**Task prompt**.
If a line in the listing below includes the string "column", pull it out.
- - -
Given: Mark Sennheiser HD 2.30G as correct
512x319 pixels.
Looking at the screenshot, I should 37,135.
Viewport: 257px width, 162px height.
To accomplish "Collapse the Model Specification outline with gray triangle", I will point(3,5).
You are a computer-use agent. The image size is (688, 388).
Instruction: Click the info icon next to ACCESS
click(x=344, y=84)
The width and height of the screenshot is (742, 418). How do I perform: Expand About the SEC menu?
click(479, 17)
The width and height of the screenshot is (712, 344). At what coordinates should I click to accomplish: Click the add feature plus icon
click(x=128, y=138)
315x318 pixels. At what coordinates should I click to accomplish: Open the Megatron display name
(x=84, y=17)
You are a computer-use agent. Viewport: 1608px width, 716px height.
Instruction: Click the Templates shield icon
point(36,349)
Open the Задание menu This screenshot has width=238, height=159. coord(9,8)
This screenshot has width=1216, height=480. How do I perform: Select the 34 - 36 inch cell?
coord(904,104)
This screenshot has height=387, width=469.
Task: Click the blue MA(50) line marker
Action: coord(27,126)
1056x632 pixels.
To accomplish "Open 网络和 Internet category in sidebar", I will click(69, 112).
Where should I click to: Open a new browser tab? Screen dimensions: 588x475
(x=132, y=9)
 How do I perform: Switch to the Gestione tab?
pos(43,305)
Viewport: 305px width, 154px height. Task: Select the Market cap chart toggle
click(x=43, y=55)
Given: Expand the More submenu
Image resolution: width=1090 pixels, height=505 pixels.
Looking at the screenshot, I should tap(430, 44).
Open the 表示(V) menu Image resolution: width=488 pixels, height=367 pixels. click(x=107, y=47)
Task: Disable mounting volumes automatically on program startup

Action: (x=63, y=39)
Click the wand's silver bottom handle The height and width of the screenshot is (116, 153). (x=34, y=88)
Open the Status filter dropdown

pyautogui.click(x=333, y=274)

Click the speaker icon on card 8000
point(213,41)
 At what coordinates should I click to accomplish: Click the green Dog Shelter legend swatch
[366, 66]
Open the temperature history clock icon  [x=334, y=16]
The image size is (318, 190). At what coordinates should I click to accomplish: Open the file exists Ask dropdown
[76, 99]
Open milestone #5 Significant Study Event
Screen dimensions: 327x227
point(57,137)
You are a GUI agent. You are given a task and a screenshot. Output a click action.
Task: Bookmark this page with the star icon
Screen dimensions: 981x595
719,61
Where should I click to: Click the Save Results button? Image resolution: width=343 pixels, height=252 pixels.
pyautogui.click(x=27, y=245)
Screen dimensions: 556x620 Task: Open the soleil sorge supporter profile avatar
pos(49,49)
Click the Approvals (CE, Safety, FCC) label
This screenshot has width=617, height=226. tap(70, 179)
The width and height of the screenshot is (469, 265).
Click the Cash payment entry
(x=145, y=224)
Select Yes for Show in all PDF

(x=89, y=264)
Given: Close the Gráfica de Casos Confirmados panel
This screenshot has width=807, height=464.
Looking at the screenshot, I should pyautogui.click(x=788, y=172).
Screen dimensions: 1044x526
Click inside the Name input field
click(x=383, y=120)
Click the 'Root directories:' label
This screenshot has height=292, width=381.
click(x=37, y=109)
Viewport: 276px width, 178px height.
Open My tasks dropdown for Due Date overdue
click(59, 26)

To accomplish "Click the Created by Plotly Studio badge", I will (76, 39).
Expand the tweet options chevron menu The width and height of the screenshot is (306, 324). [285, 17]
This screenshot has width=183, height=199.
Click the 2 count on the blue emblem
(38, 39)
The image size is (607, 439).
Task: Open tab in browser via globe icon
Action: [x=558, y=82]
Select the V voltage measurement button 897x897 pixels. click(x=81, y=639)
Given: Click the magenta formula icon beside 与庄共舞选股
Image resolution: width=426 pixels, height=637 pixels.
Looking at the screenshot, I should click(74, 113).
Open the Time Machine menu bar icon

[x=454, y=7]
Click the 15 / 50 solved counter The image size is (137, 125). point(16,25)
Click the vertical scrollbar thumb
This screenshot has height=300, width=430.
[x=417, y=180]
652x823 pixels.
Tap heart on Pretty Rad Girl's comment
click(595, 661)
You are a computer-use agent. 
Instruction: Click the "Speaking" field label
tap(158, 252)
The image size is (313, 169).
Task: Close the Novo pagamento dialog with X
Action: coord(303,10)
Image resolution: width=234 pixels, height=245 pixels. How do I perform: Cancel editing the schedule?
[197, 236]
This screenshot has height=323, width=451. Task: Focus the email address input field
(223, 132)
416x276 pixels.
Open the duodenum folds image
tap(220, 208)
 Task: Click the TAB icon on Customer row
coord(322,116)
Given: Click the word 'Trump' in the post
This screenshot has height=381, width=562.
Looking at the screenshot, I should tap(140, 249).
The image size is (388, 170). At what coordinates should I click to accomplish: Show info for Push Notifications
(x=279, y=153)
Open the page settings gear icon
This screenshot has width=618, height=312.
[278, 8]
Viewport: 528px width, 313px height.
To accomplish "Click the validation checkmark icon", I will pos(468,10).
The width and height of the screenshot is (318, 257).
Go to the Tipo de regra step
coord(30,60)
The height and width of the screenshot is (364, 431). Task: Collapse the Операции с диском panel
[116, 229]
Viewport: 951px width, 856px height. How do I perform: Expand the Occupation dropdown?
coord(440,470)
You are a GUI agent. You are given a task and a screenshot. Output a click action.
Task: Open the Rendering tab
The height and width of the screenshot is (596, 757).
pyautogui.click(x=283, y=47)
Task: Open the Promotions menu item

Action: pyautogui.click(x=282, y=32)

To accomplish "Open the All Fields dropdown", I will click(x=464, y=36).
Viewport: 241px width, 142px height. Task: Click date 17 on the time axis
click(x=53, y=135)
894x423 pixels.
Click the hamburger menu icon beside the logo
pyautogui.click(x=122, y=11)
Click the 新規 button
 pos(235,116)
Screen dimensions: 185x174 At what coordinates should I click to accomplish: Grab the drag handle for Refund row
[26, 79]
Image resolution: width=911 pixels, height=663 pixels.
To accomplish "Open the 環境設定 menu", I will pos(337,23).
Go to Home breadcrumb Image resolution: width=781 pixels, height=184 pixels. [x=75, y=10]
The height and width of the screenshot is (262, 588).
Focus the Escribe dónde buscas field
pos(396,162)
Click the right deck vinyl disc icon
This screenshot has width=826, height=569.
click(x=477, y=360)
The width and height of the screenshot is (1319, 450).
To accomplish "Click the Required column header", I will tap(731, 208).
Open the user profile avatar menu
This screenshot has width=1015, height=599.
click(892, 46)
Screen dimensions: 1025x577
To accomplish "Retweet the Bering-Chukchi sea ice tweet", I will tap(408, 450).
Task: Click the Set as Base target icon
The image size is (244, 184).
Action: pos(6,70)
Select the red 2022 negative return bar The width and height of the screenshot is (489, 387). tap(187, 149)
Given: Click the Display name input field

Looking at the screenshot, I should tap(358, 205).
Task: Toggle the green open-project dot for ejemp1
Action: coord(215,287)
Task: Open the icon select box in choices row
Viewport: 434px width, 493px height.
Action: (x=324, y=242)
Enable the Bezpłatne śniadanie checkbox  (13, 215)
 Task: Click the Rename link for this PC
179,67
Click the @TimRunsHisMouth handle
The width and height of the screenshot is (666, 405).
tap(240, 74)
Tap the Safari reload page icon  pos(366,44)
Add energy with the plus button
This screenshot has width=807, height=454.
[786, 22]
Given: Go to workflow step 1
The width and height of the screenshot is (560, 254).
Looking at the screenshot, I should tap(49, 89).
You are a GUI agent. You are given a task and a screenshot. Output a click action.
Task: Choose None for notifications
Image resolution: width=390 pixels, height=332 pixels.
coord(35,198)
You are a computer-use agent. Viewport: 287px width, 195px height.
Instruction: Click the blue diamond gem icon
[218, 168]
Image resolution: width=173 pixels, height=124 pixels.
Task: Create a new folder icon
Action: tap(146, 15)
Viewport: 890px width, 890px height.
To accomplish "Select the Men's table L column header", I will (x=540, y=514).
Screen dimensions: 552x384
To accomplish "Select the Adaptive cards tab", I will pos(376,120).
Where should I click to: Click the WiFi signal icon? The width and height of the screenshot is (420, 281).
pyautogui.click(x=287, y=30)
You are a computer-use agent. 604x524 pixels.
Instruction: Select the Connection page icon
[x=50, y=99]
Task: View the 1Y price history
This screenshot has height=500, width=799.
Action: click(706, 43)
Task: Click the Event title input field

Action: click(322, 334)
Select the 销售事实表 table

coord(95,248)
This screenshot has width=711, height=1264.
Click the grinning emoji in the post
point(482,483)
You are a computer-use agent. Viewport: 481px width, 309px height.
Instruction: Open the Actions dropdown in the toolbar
- - -
**Your solution**.
To accomplish "Click the Required column header", I will tap(731, 208).
To accomplish "Select the Men's table L column header", I will (x=540, y=514).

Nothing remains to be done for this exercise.